Colorado Politics

Colorado Springs approves RV parking ban

Recreational vehicle parking on all Colorado Springs streets will soon be illegal, but city officials have granted a grace period to give remaining RV tenants time to find a place to legally park their motor homes.

The Colorado Springs City Council voted 8-1 on Tuesday to pass an ordinance that will bar RVs from parking downtown. The ordinance will automatically take effect in two weeks, but violators won’t face fines until June 1, the City Council decided.

During that “warning period,” Ecumenical Social Ministries hopes to work with the city to help several RV dwellers get off the streets and into an established RV park, said Ann Steiner Lantz, the organization’s executive director.

The ordinance, which won preliminary approval in December, extends citywide a ban that prohibits RVs from parking on residential streets any longer than for “the expeditious loading and unloading of passengers or property.”

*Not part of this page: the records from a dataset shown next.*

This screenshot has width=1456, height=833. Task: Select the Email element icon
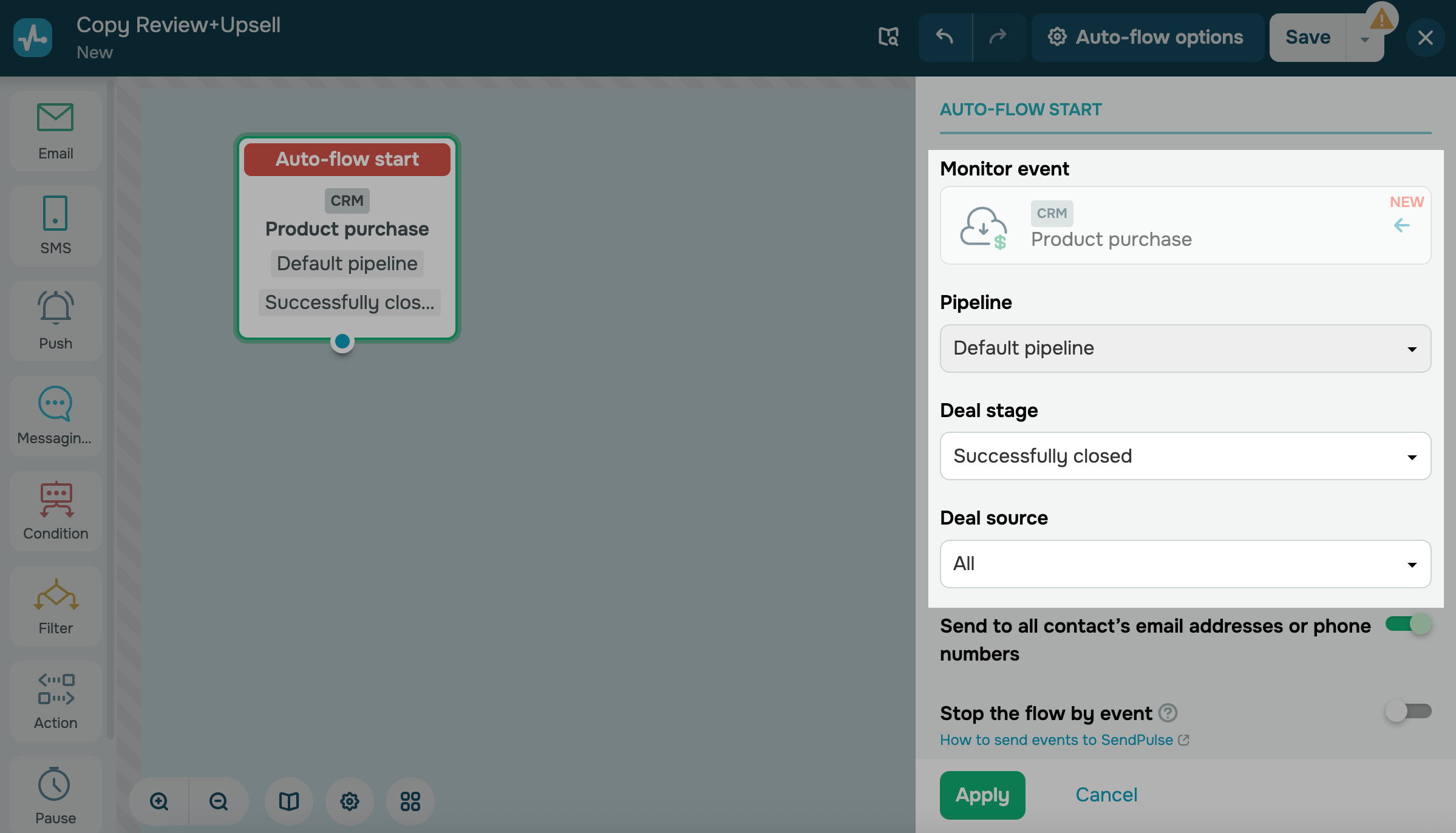(55, 118)
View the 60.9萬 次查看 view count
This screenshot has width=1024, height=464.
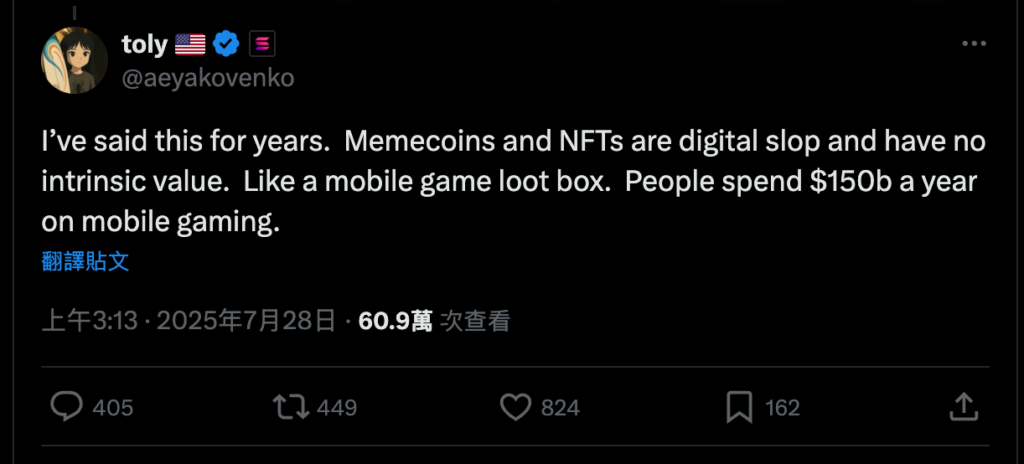(434, 321)
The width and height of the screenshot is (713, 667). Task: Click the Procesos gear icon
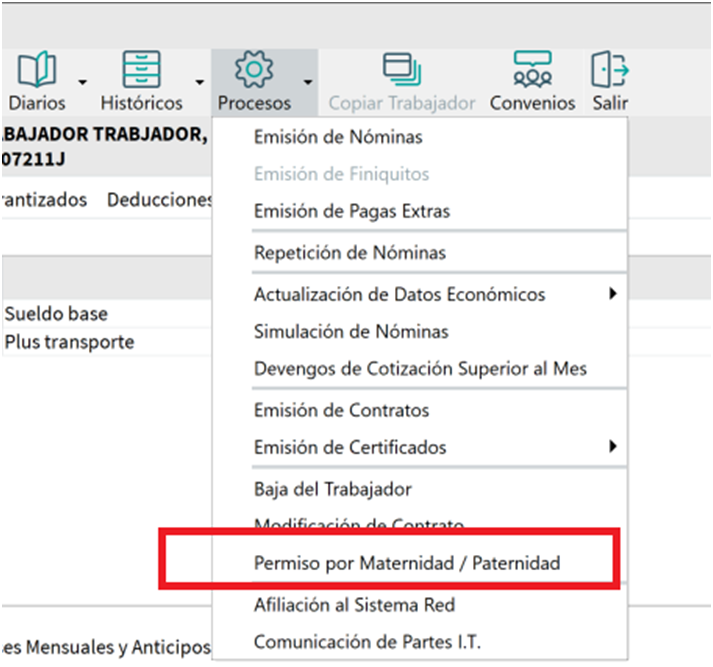253,71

Starting June 1, first-time offenders will be fined $25. The second fine will be $100, and the third, $125. Four tickets will draw a court summons.

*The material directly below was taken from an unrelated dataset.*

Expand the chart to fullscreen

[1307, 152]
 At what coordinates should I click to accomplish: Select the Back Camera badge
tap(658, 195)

Final approval of the measure was postponed unexpectedly in January after Councilman David Geislinger and Council President Pro Tem Jill Gaebler led a charge seeking a delay amid concerns that the ordinance would exacerbate homelessness in the city.

Councilwoman Yolanda Avila cast the dissenting vote on Tuesday, saying the ordinance “continues to be punitive to a very vulnerable group, to people experiencing homelessness.”

Police commanders proposed the ordinance amid concerns that RVs were clogging some streets and were surrounded by trash.

Authorities have also received complaints of wastewater being dumped onto city streets or down storm drains, police have said.

Many RVs have pulled up near the CityGate area, the planned site of a City for Champions Switchbacks soccer stadium.

While working with Colorado Springs police in the past two months, Ecumenical Social Ministries made contact with tenants in 18 of the RVs in the downtown area, Lantz said. More than a dozen of them are no longer parked there, she said.

The organization had estimated there were 20 to 22 RVs total downtown, primarily near Sierra Madre Street and Moreno Avenue; however, there could be more, said Lantz, who was among roughly a dozen people who asked the City Council to delay or oppose the ordinance at a January meeting.

One abandoned RV burned down, and two other vehicles were impounded to “reduce the risk of fire and criminal activity” at the request of other RV-dwellers, she said.

Other people living in motor homes left Colorado Springs or got permission from private property owners to park on their lands, Lantz said.

Ecumenical Social Ministries spent about $3,700 providing food, clothing, auto repair parts, gasoline vouchers, affordable propane heaters and towing to alternate locations, Lantz said.

A new pair of eyeglasses was also given to a couple who said the only reason they hadn’t returned home to Missouri was because one of them needed the glasses to drive.

The vast majority of RV tenants that the organization surveyed were native Coloradans, and about a third were “older adults with significant physical and mental health challenges,” Lantz said.

“This is some of the worst living conditions I have ever seen. Their RVs have no heat, no running water, and are poorly insulated,” she told the City Council. “Most of these are the older adults, for whom the RVs are their last-ditch efforts to (avoid) being on the streets.”

Those living in the remaining three to five RVs include a person with stage 3 cancer and a person with bipolar disorder, she said.

“They will not make it on the streets,” she told The Gazette.

The organization is working with a mobile home park owner who is willing to section off 2 acres of his park to make space for up to eight RVs.

The park could potentially allow RV dwellers a place to stay until caseworkers help them find a permanent place to live, Lantz said. However, renting the eight spaces might cost as much as $46,000, and Ecumenical Social Ministries would need some financial help, she told the City Council.

Several council members thanked Ecumenical Social Ministries, which runs a food pantry and shower facilities and offers other social services.

“This is the kind of engagement – public private partnership – that I’m going to look for going forward,” Geislinger told Lantz. “We need to get our hands dirty, and I commend you guys for doing that.”

RV campers park alongside a road in Colorado Springs in November.